Member of the Bangladesh Parliament for Women's Reserved Seat-30
- In office 16 February 2019 – 29 January 2024
- Preceded by: Fazilatunnesa Bappy
- Succeeded by: Sheikh Anar Koli Putul

Personal details
- Born: 10 January 1979 (age 47) Laudubi, Dacope Upazila, Khulna District, Bangladesh
- Party: Bangladesh Awami League
- Spouse: Mintu Mohonta
- Children: 2
- Education: B.A; L.L.M;
- Profession: Lawyer; politician;

= Gloria Jharna Sarker =

Bangladeshi politician

Gloria Jharna Sarkar is a Bangladeshi politician and lawyer who was elected in 2019 to a seat reserved for women in the Bangladesh Parliament.

She is the first Catholic woman to be in the parliament.
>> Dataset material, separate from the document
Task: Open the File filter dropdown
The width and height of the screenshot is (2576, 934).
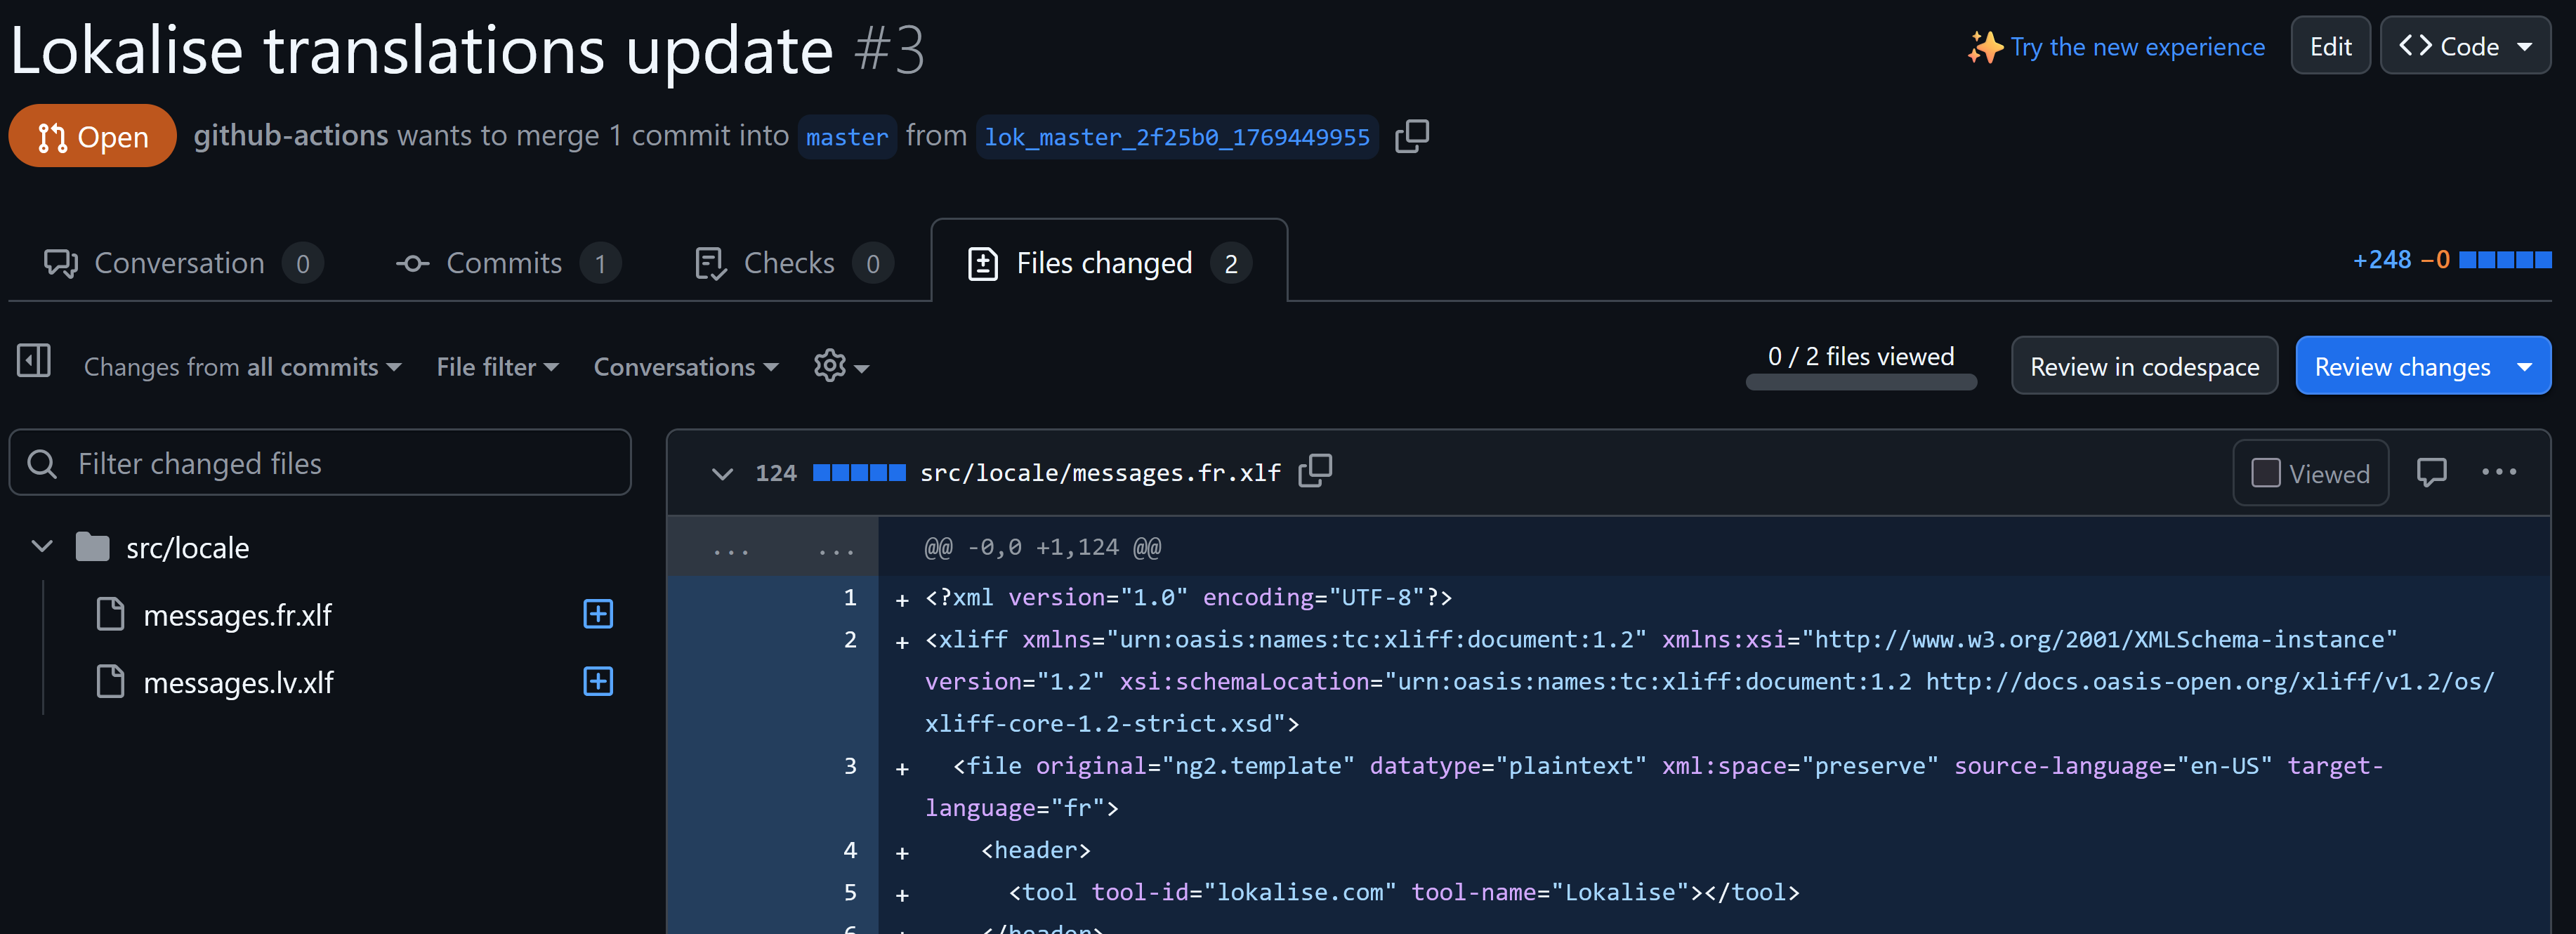Action: tap(497, 366)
Before her, only two Christian men were elected to parliament. Promode Mankin, a Catholic, was an MP between 2009 and 2014 as well as social affairs minister between 2009 and 2012. His son, Jewel Areng, was elected for the first time in 2016 in a by-election and re-elected in December 2018's general election.

== Biography ==
Gloria Jharna Sarker was born on 10 January 1979 in Laudubi village of Dacope Upazila, Khulna District, Bangladesh. Her father is Shushanta Sarkar, and her mother is Supriya Renu Shikhari. She earned a B.A. and an L.L.M.

She has a long history of student activism in Catholic associations and women's groups such as the Young Women's Christian Association, the Bangladesh Christian Association, and the Bangladesh Hindu Buddhist Christian Unity Council.

She had been present and was wounded in the 21st August grenade attack on the meeting of the Bangladesh Awami League, where 24 people were killed and about 300 injured.

I am from a coastal area where people are neglected and struggle to survive. I will work for needy children, women and young people.